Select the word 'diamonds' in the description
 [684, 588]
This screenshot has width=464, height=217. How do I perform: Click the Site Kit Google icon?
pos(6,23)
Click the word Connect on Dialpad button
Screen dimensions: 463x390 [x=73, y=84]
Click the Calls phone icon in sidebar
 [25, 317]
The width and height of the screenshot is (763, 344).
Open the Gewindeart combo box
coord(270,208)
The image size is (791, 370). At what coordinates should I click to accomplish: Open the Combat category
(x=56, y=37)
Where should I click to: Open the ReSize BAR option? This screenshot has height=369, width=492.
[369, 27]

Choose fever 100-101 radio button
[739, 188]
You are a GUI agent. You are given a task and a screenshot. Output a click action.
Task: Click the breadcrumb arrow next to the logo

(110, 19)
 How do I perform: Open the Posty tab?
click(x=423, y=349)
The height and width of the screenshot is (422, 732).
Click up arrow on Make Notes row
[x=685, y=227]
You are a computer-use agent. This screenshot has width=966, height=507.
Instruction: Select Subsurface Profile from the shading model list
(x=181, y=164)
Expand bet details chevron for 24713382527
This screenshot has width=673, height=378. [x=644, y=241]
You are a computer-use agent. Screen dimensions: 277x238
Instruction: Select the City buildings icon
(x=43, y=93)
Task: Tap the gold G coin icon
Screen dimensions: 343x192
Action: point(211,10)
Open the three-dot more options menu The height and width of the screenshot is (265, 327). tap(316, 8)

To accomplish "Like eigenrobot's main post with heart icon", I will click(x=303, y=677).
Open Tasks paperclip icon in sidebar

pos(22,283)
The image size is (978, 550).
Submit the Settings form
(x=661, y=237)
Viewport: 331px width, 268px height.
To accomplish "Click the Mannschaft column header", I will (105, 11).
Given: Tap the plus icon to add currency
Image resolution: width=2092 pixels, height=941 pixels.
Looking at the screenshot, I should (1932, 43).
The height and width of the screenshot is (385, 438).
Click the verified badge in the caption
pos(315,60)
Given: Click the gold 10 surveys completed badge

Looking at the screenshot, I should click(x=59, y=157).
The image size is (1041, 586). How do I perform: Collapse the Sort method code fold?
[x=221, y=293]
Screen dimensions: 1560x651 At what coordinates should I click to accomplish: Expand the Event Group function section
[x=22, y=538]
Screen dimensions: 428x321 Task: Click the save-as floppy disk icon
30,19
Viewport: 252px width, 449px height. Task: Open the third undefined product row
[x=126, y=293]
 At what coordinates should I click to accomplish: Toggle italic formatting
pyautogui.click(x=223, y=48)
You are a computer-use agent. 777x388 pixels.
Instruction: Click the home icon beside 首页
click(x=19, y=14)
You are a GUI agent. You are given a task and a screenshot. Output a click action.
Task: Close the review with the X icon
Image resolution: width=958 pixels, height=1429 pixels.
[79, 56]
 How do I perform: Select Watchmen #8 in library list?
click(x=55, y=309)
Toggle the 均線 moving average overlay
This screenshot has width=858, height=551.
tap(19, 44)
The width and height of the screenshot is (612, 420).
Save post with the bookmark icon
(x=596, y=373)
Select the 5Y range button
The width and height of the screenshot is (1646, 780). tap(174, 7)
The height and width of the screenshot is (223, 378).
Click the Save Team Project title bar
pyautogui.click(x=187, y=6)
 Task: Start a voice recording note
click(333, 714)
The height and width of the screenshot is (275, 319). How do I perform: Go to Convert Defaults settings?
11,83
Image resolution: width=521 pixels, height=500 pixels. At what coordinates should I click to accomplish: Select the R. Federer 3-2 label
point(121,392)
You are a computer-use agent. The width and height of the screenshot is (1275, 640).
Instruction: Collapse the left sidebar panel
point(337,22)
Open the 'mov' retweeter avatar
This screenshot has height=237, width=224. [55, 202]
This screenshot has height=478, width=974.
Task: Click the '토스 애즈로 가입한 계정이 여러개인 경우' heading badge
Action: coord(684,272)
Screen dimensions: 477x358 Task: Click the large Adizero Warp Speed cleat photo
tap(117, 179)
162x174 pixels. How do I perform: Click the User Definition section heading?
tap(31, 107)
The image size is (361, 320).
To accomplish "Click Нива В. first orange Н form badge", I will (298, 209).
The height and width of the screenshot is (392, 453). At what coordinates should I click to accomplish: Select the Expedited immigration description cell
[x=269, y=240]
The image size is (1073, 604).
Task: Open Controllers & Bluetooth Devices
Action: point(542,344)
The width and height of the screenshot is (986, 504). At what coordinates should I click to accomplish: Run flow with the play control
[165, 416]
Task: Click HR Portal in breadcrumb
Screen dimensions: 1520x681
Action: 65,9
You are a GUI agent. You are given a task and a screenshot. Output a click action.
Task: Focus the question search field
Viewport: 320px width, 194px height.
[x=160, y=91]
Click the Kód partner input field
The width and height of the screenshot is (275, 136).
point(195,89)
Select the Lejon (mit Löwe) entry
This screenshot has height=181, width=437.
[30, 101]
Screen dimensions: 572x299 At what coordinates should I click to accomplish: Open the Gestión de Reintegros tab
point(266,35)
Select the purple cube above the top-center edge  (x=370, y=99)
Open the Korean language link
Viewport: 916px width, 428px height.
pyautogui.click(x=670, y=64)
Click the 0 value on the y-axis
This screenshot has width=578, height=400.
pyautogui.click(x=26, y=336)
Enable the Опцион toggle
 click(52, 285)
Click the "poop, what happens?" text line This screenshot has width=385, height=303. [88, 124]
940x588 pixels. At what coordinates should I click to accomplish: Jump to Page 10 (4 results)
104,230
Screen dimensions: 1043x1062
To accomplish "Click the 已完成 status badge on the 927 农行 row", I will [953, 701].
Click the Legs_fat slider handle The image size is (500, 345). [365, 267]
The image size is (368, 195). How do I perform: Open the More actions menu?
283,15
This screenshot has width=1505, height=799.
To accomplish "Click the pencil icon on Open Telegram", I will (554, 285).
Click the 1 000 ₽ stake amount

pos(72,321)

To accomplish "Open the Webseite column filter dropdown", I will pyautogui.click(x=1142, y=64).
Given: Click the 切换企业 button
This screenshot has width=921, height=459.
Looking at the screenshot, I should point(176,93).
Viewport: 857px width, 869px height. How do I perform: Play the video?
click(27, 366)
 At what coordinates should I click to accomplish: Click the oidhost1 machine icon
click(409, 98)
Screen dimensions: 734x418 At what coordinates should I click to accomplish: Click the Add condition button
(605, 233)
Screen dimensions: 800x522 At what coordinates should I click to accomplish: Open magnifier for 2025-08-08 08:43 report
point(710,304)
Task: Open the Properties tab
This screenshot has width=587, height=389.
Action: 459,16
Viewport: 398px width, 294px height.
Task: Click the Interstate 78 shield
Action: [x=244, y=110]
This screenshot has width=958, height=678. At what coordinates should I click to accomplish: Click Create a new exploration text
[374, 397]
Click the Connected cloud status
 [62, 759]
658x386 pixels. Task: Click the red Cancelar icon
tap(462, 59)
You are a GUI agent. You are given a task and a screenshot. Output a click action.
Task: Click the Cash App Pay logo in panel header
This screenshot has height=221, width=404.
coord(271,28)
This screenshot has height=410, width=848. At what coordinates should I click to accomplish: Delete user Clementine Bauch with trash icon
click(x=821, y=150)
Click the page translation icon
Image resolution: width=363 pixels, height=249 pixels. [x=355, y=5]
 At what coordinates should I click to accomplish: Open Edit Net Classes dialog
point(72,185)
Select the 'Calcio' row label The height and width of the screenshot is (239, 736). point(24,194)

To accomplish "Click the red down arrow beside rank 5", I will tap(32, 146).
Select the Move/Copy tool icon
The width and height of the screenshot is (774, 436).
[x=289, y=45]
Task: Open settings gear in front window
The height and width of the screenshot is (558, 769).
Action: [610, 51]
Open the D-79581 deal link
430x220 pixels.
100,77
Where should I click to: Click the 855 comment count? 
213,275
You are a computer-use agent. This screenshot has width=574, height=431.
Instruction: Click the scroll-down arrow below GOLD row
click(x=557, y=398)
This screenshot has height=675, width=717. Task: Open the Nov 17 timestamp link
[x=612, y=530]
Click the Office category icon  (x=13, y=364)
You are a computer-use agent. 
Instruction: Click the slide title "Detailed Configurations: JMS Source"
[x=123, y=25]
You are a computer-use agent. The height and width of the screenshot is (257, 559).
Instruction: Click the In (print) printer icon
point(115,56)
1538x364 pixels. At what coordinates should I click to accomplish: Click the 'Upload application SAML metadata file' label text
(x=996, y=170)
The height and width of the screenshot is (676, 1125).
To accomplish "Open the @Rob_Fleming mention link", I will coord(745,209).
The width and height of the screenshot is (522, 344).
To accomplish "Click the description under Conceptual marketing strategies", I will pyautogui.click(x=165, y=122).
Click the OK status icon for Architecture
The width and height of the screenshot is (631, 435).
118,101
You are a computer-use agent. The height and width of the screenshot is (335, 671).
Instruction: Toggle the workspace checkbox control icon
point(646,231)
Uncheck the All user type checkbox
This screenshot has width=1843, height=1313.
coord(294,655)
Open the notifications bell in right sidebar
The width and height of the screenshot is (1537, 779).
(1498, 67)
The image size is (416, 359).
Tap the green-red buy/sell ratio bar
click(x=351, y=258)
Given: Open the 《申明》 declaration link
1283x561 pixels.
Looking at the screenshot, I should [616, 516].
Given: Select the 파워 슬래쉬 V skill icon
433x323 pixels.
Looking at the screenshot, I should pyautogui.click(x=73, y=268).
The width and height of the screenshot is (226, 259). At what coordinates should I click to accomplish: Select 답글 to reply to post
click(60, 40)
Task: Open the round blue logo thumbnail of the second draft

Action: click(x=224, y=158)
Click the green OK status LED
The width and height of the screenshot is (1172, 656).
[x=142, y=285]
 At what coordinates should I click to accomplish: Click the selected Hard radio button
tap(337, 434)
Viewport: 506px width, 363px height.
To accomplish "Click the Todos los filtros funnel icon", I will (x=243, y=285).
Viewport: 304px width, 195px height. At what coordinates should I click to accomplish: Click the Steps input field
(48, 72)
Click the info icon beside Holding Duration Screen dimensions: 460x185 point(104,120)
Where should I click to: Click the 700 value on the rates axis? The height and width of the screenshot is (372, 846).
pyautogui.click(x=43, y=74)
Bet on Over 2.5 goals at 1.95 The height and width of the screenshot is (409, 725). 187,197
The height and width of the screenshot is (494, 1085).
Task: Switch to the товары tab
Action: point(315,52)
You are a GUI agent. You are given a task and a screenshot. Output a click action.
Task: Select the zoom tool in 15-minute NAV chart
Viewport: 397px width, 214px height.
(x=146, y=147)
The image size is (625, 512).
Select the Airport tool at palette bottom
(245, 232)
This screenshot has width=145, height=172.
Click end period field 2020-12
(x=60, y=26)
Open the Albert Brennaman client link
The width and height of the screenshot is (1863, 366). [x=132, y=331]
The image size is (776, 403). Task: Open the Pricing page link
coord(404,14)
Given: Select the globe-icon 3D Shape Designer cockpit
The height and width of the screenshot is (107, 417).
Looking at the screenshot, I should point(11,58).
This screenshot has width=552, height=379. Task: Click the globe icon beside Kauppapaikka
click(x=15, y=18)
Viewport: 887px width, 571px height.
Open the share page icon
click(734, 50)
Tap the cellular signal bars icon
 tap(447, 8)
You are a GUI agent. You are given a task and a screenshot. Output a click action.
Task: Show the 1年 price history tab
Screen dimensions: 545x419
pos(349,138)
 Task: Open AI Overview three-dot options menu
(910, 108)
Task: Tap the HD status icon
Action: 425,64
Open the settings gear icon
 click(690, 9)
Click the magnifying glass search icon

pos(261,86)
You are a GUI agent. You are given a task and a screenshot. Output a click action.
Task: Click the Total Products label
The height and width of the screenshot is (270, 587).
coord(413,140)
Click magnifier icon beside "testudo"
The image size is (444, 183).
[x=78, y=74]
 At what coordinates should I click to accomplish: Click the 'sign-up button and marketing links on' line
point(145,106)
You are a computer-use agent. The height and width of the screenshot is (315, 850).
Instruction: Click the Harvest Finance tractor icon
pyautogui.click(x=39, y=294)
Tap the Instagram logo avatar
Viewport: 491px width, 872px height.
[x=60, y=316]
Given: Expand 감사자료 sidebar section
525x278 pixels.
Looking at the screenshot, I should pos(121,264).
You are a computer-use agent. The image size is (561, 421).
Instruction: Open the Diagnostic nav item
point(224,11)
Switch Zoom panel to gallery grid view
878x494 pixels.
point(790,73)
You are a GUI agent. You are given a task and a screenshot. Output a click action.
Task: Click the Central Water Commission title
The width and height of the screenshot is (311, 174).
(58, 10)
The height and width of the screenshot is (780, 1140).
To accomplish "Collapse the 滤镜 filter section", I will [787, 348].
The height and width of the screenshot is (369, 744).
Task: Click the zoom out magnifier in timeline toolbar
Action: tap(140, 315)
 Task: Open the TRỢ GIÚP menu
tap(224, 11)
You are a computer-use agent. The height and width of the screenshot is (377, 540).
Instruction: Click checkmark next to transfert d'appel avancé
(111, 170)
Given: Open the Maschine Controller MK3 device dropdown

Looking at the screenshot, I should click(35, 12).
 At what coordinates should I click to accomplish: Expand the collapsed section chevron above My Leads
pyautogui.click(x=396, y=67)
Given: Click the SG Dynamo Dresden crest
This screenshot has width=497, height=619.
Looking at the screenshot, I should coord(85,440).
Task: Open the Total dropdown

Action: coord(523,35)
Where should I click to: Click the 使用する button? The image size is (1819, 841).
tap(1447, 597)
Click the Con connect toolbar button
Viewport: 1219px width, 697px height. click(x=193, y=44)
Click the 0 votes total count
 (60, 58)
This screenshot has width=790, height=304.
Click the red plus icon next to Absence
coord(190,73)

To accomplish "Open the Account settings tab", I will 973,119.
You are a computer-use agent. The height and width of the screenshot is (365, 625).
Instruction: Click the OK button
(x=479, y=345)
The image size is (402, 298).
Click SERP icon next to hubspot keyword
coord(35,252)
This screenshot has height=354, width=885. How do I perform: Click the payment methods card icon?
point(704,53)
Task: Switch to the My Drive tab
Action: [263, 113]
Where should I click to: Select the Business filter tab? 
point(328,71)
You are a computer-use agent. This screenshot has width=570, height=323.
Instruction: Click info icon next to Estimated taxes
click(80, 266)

----------

* [Your instructions]: Go through the data above and count the lines that hold "column". Respond with the number and no other words.

* [Answer below]: 2